**TASK TO COMPLETE**
Identify all lines below that hold "computer" and collect them.

Saved data entries
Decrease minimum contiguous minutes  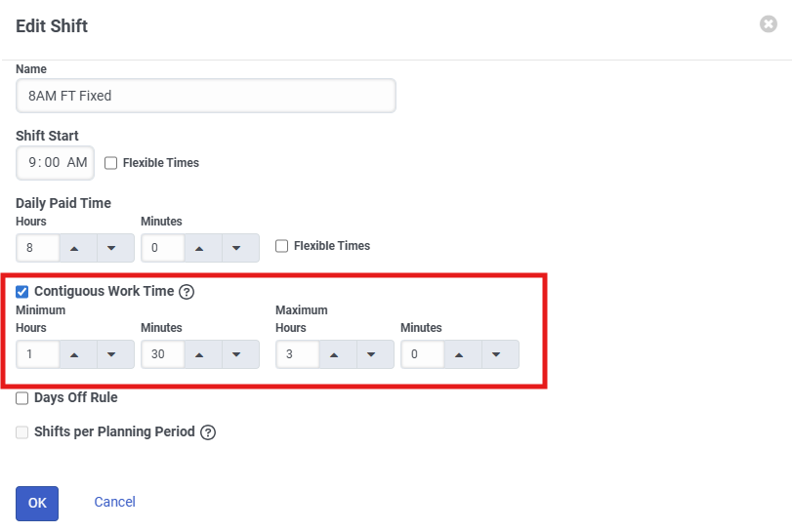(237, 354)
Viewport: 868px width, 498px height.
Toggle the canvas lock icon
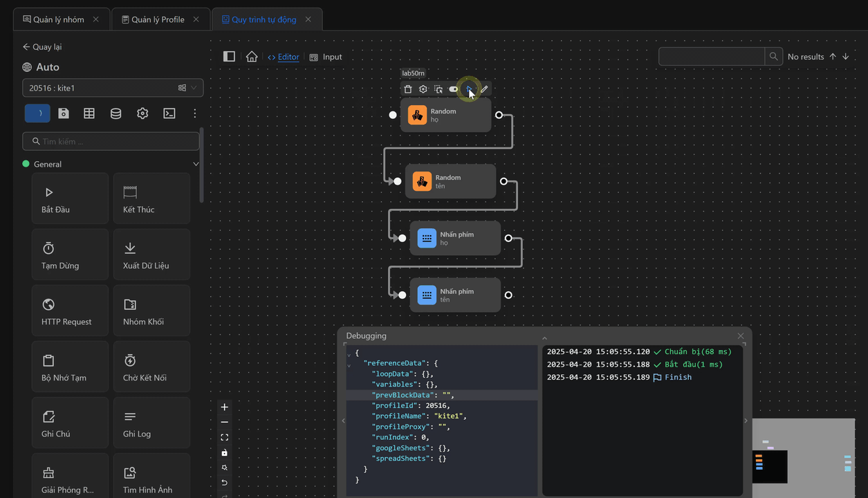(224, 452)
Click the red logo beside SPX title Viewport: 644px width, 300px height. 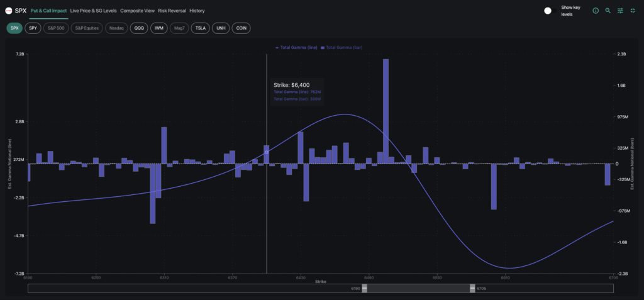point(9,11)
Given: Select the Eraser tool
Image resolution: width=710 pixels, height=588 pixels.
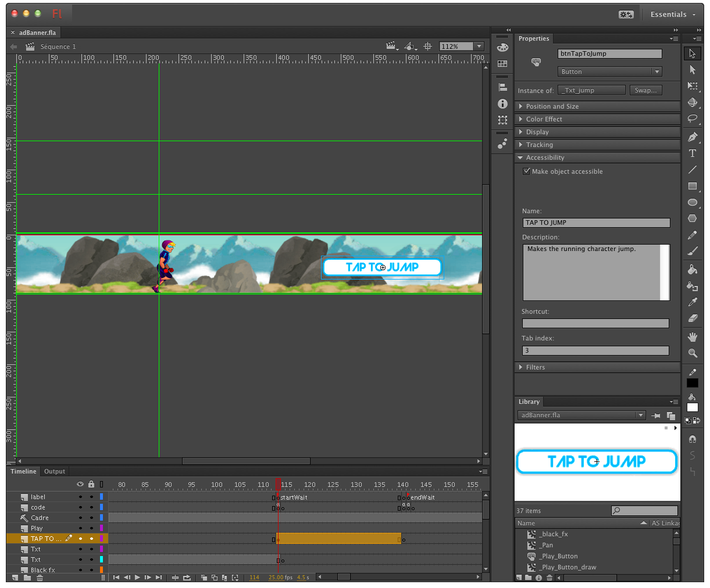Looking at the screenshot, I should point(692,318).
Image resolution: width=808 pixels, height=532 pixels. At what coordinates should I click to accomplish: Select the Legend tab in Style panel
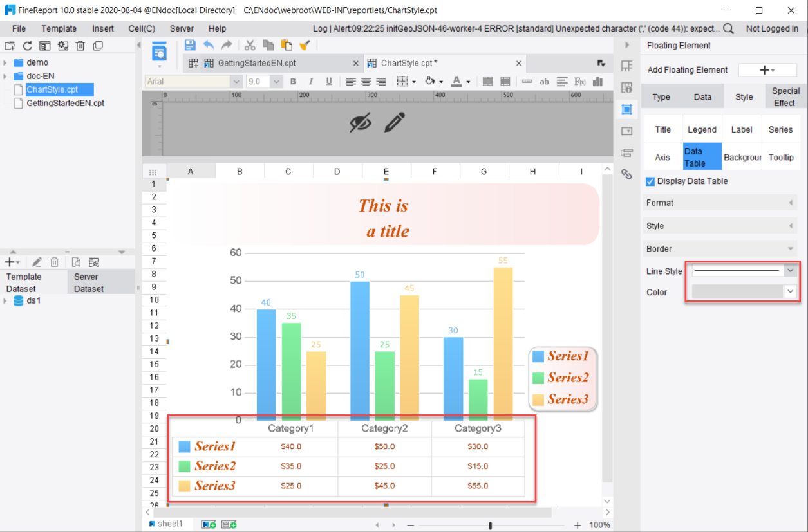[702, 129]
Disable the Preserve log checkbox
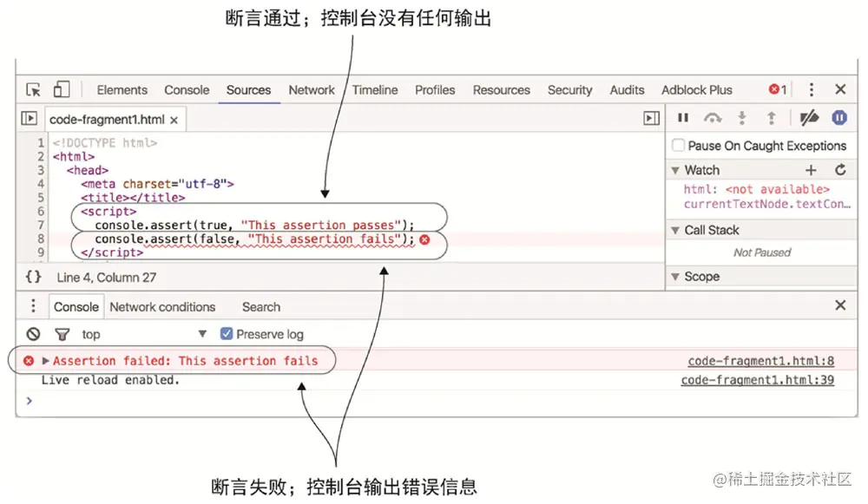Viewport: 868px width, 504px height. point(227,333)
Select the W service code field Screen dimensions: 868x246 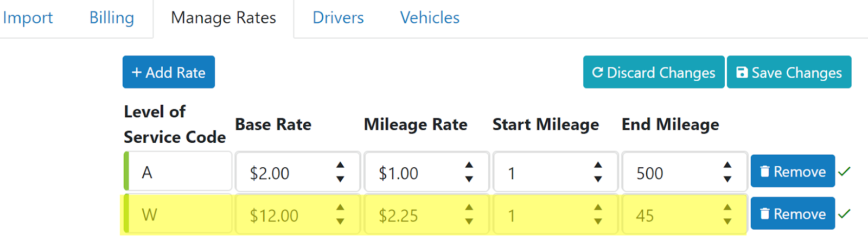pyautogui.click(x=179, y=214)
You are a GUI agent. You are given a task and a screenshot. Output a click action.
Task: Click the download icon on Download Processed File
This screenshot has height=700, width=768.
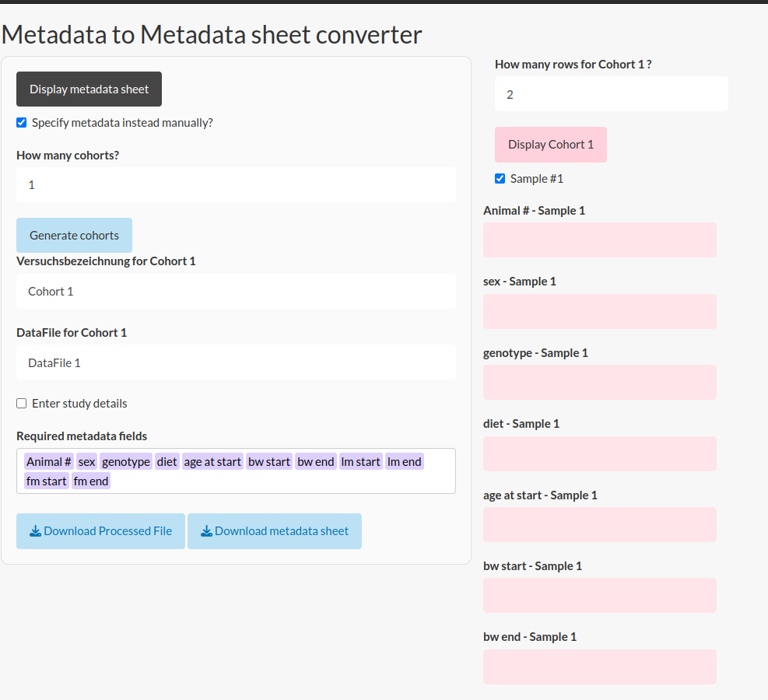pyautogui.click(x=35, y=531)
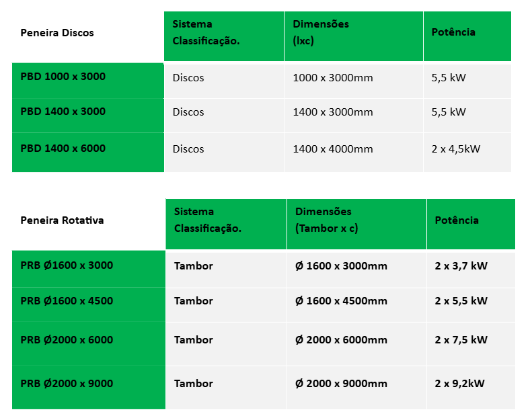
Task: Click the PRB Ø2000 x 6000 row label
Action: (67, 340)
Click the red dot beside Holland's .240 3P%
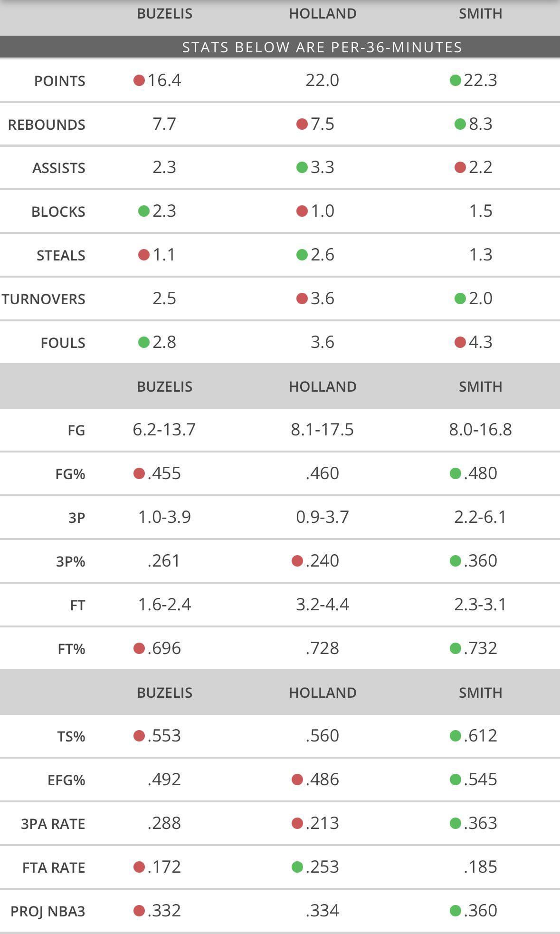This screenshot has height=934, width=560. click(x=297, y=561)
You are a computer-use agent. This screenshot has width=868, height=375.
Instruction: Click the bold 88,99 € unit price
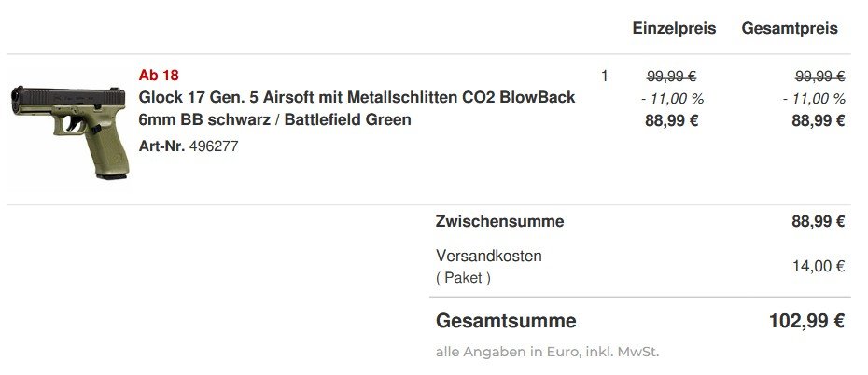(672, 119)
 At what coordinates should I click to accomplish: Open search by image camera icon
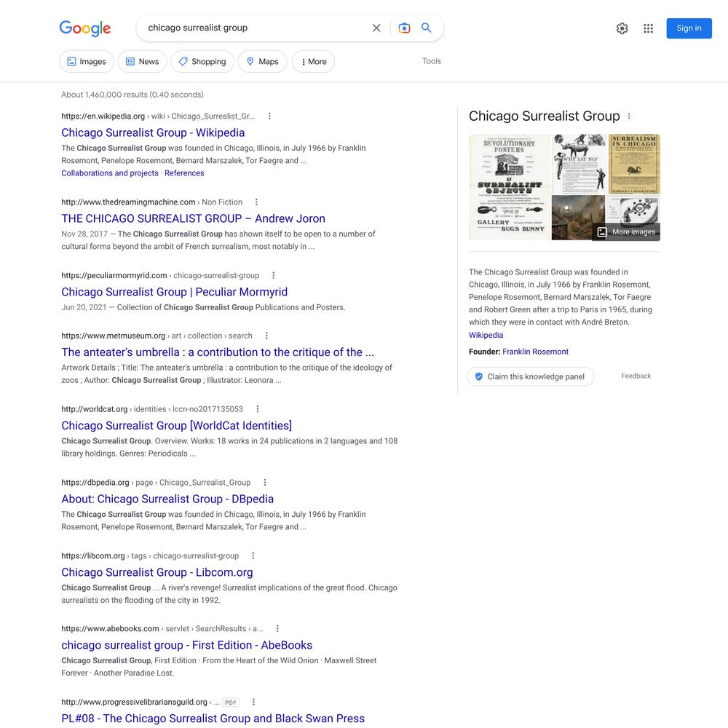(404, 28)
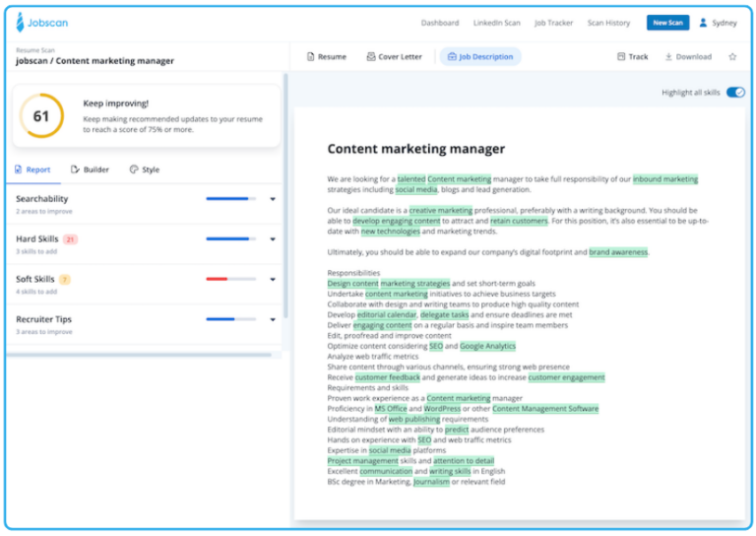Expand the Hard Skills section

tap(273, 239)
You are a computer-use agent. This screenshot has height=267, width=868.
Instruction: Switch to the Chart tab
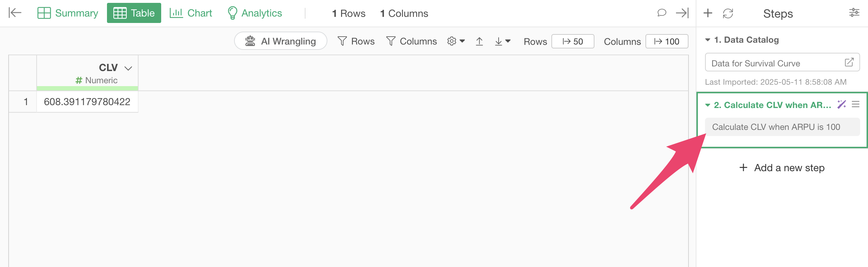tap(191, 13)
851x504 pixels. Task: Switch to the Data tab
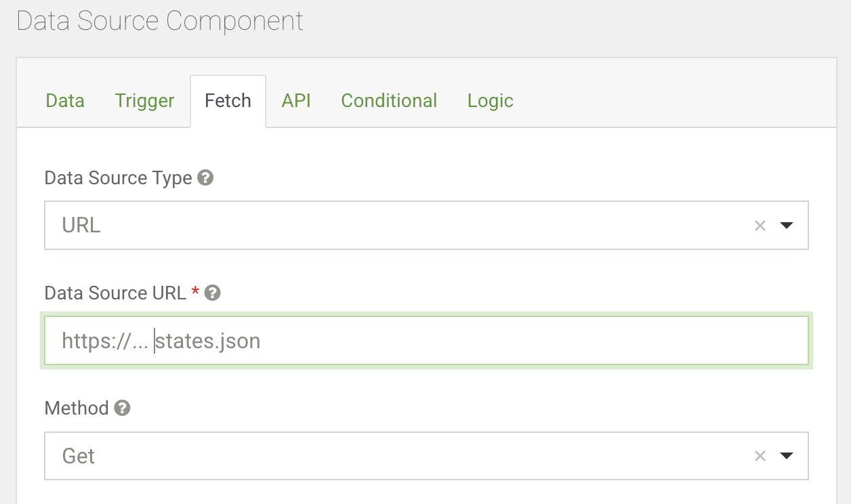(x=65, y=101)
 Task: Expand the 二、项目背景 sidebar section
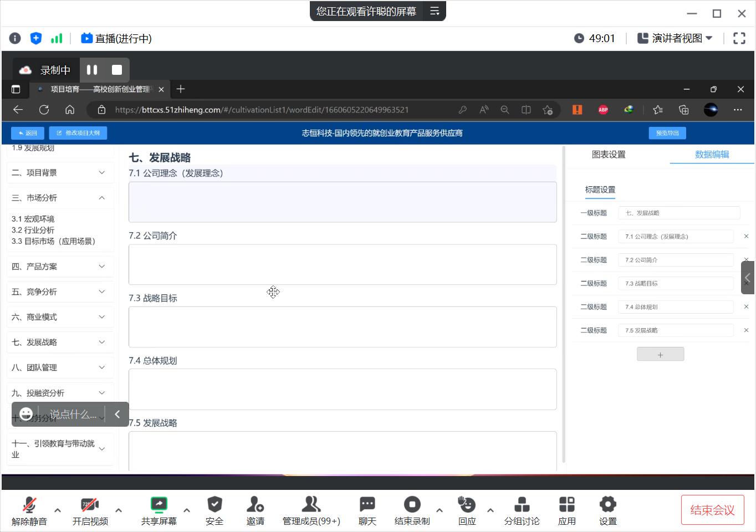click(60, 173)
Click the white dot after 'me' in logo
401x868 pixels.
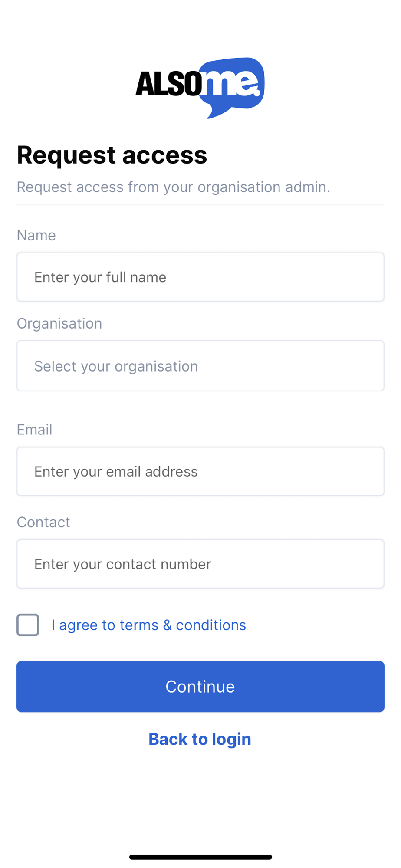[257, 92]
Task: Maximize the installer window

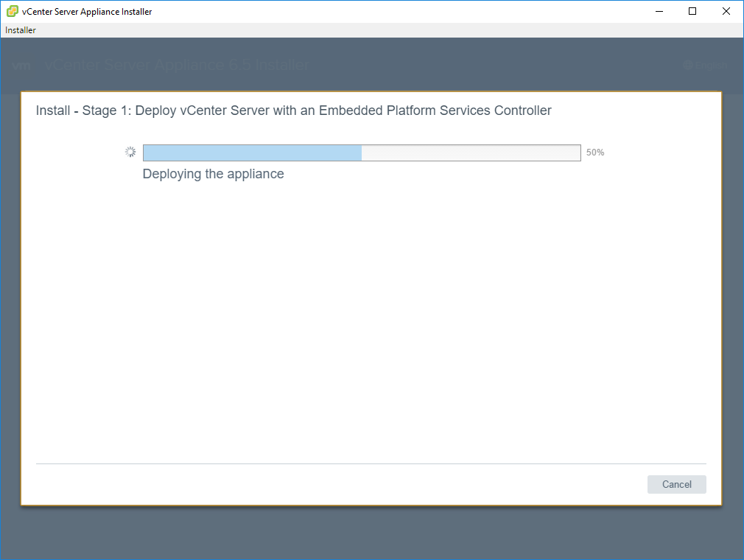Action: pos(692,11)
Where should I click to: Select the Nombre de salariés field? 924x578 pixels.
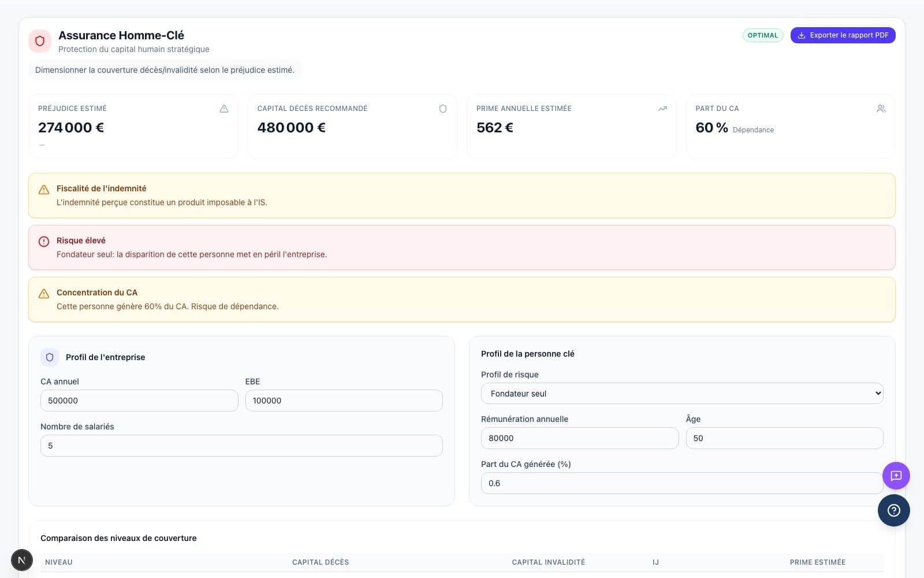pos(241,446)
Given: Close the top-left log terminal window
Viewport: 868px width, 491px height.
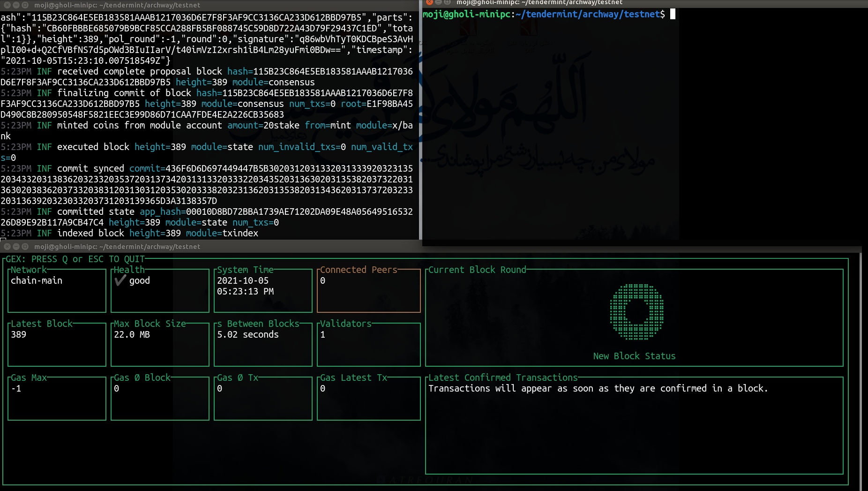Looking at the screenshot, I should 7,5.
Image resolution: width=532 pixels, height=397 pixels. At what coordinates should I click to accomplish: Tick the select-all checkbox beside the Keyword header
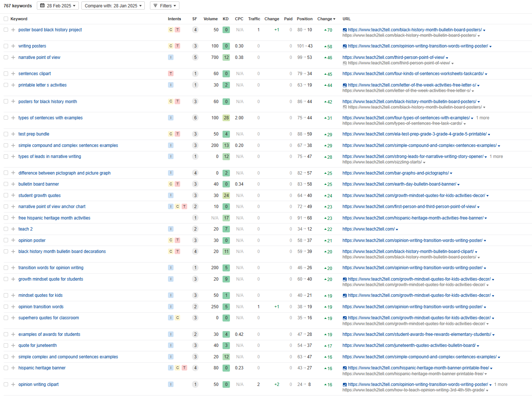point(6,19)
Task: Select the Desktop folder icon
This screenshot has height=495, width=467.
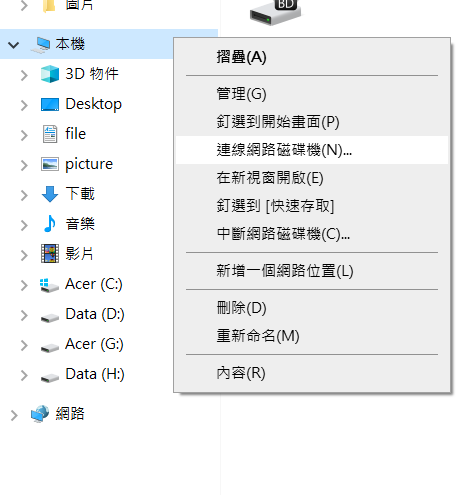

**RESPONSE**
You are a computer-use agent. This screenshot has width=868, height=375.
You are a computer-use agent. This screenshot has height=267, width=868.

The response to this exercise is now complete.